Addressing Children’s Stress-Related Symptoms

Children and adolescents are under greater stresses than ever.  Threats of terrorism, violence in schools and community, drugs, sexual issues, HIV, and the Internet are possible causes.  These stresses may impair sleep and appetite, cause mood swings, create anxiety and withdrawal, modify immune responses, and cause physical symptoms.  The most common physical complaints in children are headaches, stomachaches, musculoskeletal pains, dizziness, and fatigue. If physical complaints are secondary to emotional problems that go unaddressed, these children may be at higher risk for substance abuse, recurrent physical symptoms, academic and behavioral difficulties, and suicide. 

Health care providers faced with stressed youth with physical complaints need to examine these youth and elicit detailed histories of the symptoms  (e.g., timing: do symptoms occur on school and weekend nights?).  History can be revealing, for example, non-specific abdominal pain and centralized abdominal pain are less often related to pathology than is localized pain.  Problems with sleep, appetite, and energy levels are not specific indicators for a psychiatric illness, but hopelessness, diminished self-worth, and suicidal ideation are indicators (e.g., of depression).  Stress can exacerbate a genuine medical syndrome, so signs that point to stress must not be concluded to be caused by stress alone. 

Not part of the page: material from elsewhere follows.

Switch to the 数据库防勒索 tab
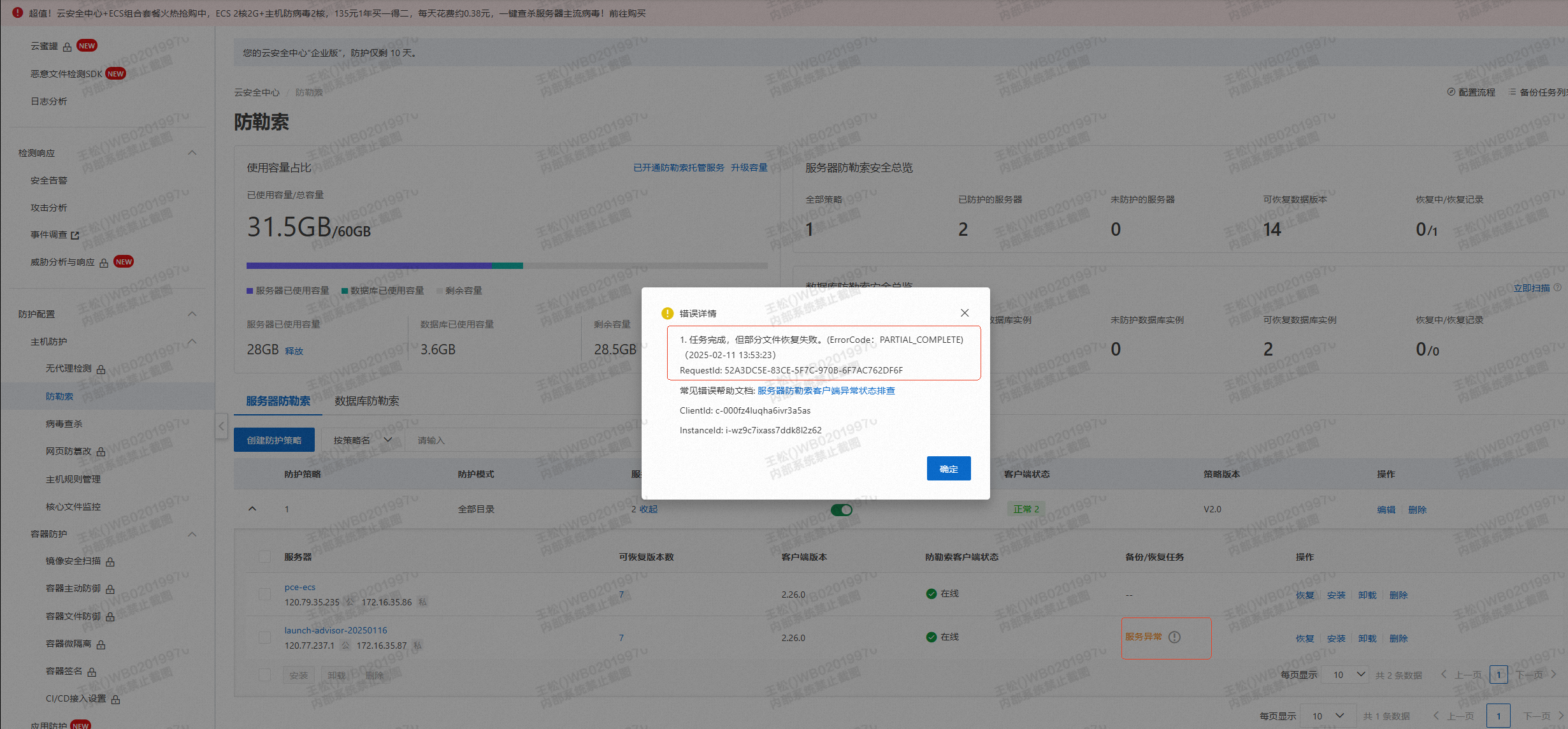 [366, 401]
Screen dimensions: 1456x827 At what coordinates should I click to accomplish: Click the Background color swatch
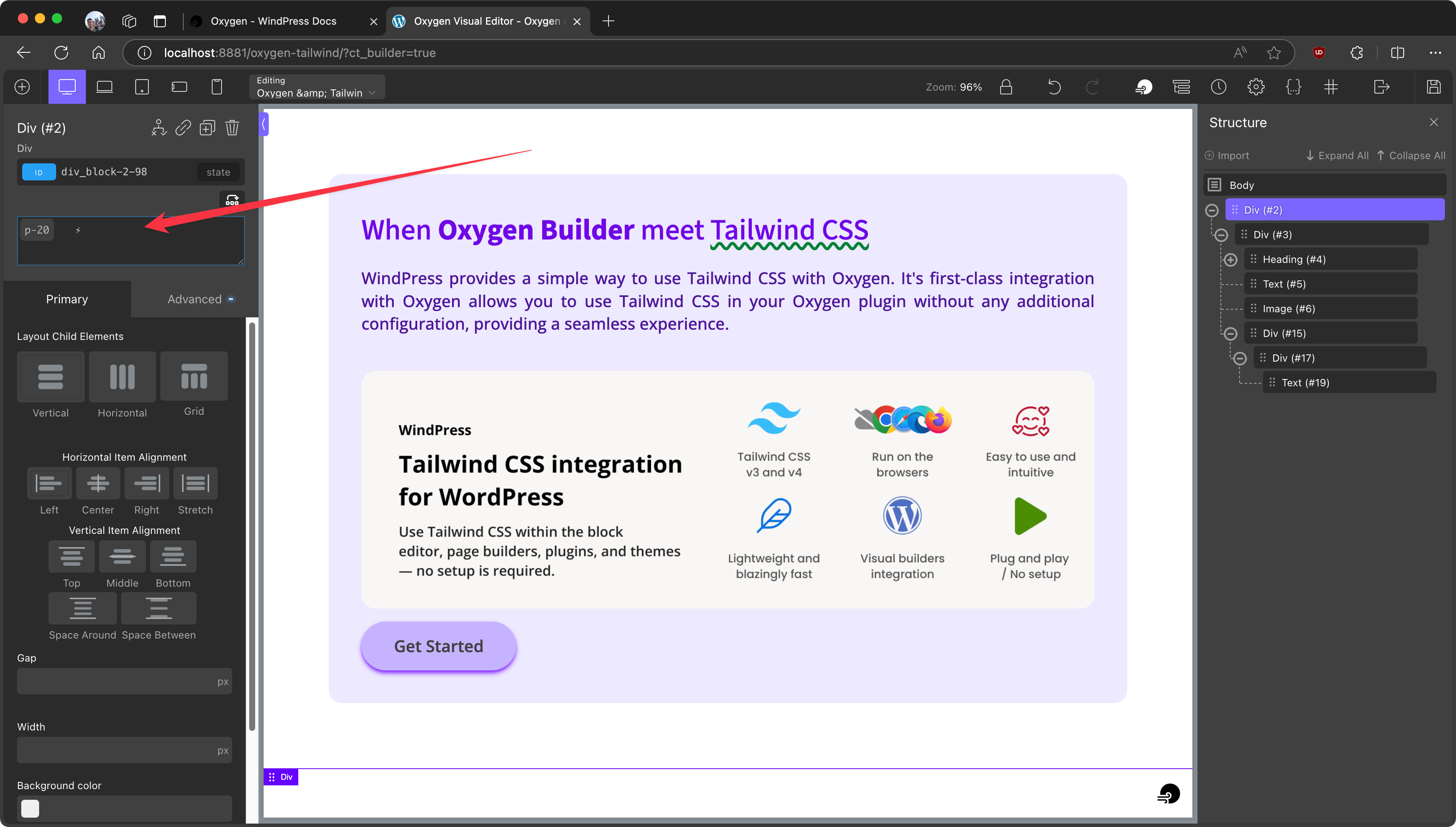pyautogui.click(x=30, y=808)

Treatment for chronic pain syndromes must focus on getting children to adapt and rehabilitate, not convalesce.  Do not regard symptoms as a disability.  The child must learn to function normally despite the chronic symptoms.  Relaxation exercises and self-hypnosis are worthwhile to try.  If medications are prescribed, a plan of when they can be removed or reduced should begin concomitantly.  Parents require education on how to decipher when a child needs to seek medical advice or be kept from school, so that parents can keep their child to a normal schedule despite symptoms.  Rather than force children into stressful situations, expose them to stress in a gradual way, teach them coping mechanisms, and encourage stress-reducing activities.  Parents need to be taught to modify family lifestyles (e.g., sleep, diet, exercise, ‘down-time’).  Not least, mental health consultation is important. 

(Slater JA.  Pediatric Annals 2003; 32(6):402-407.)                              -- H.T.